There are significant socio-economic differences between ethnic minority groups, and below we give some examples.

  • Data for 2018–21 shows that the proportion of households with a low weekly income (below £600) is highest in the Black groups. The proportion with a weekly income over £1000 is highest (about 40 per cent) in Indian and Chinese groups, and lowest in Bangladeshi (18 per cent), Black (22 per cent) and Pakistani (25 per cent) groups; this compares with 29 per cent of White British households.

  • In 2021 unemployment was highest in Black, Mixed, Pakistani and Bangladeshi groups, and lowest in white and Indian groups. Most ethnic minority children had higher attainment scores at Key Stage 4 (GCSE level in 2020-21 than the White British group, with the exception of White Gypsy/Roma, White Irish Traveller and Black Caribbean pupils. White pupils on free school meals had the lowest score.

Data from the 2021 census shows the following.

  • The proportion with a higher educational qualification is highest in Chinese and Indian followed by Black African groups, and lowest in the White Gypsy or Irish Traveller and White Roma groups.

  • The proportions in professional occupations (eg, doctors, teachers, lawyers) or working as managers, directors or senior officials is highest in the Chinese, Indian and White Irish groups; the proportion working in occupations requiring fewer qualifications is highest in White Gypsy or Irish Traveller and White Roma groups.

  • Patterns of home tenure vary significantly between ethnic groups: the proportion of people living in social rented housing is highest in Black, Mixed White-Black and White Gypsy or Irish Traveller groups, and lowest in the Indian and Chinese groups; the proportion owning their home is highest in Indian and White British groups and lowest in Black and Mixed White-Black groups; overcrowding is highest in Bangladeshi households.

Structural racism and marginalisation

The wider social context contributes to ethnic and other social inequalities. Evidence documents the prevalence of racism and discrimination in the UK, and the negative effects these can have on the physical and mental health of people from ethnic minority groups. They can also create barriers to accessing health information and health care services. Structural racism can also have an impact on health outcomes, operating via exclusionary frameworks that marginalise minority groups in, for example, the housing, employment and criminal justice systems.

Conclusion

This explainer describes some ethnic inequalities in health, such as higher mortality among infants, a greater disease burden from diabetes and CVD among ethnic minority groups, and higher cancer mortality in the white group. Strategies for improving the health of England’s deprived and ethnic minority communities need to address the multiple factors that have an impact on their health.

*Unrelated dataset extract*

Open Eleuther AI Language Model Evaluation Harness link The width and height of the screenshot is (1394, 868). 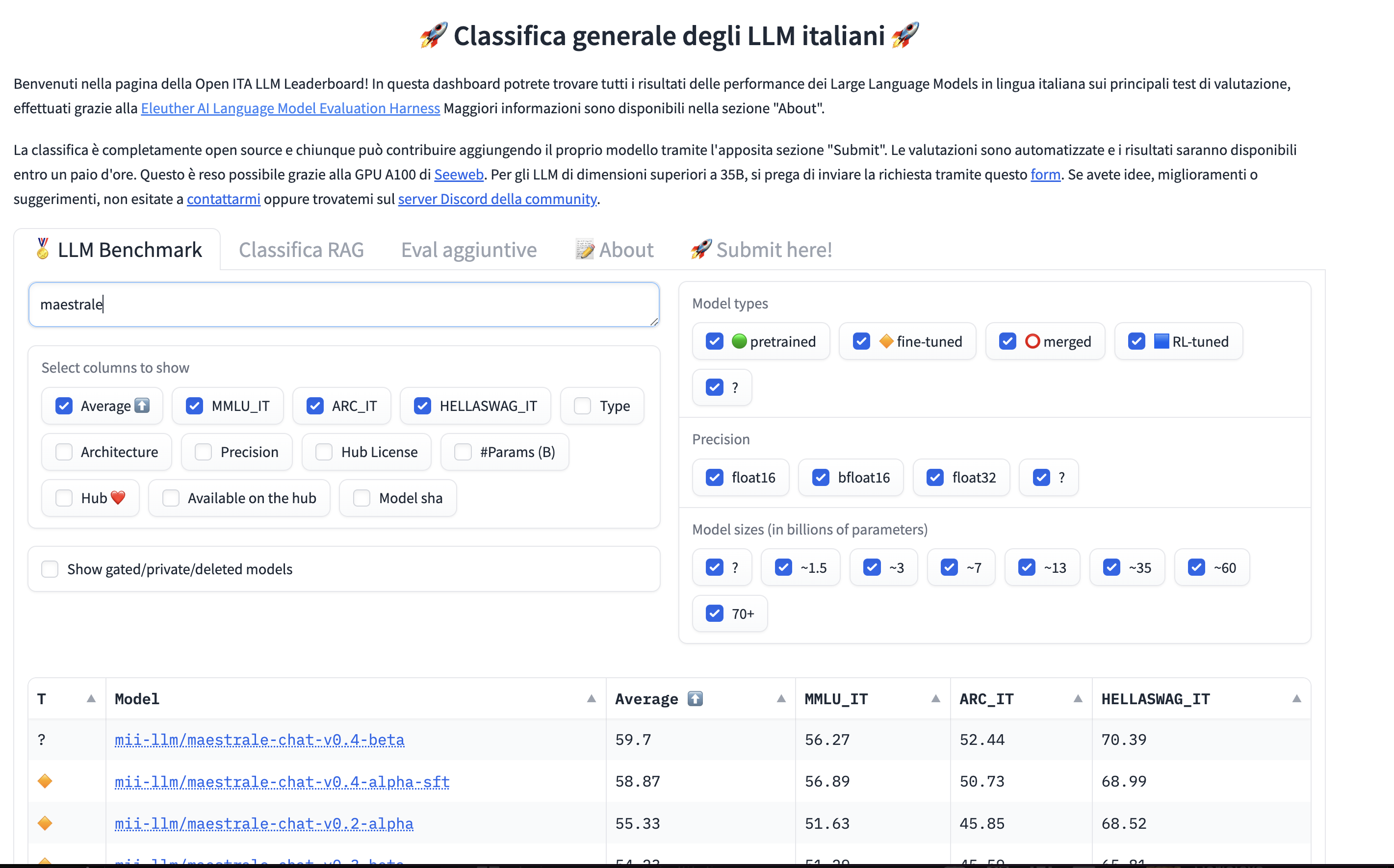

  • The role of public health and NHS services: the Covid-19 pandemic has highlighted the urgent need to strengthen action to prevent and manage ill health in deprived and ethnic minority communities, with their active engagement to ensure that the planning and delivery of services takes account of their needs, experiences and expectations.

  • Addressing the wider determinants of health: the disproportionate impact of Covid-19 on deprived and ethnic minority groups has highlighted the urgent need for a cross-government strategy to address health inequalities and the wider socio-economic and structural inequalities that drive them, and which addresses the diverse health needs of all groups at risk of poor health and high mortality. The government, NHS organisations and local authorities have a key role to play in implementing this agenda.

  • Tackling structural racism: this requires action across national, local and societal levels. The NHS has a significant role to play in ensuring that health service provision is equitable and meets the needs of all communities, including ethnic minority communities.

  • Data: comprehensive, good-quality data is essential for enabling policy-makers and health care professionals to identify the specific needs of different ethnic minority communities, respond with tailored strategies for addressing inequalities, and track their impact.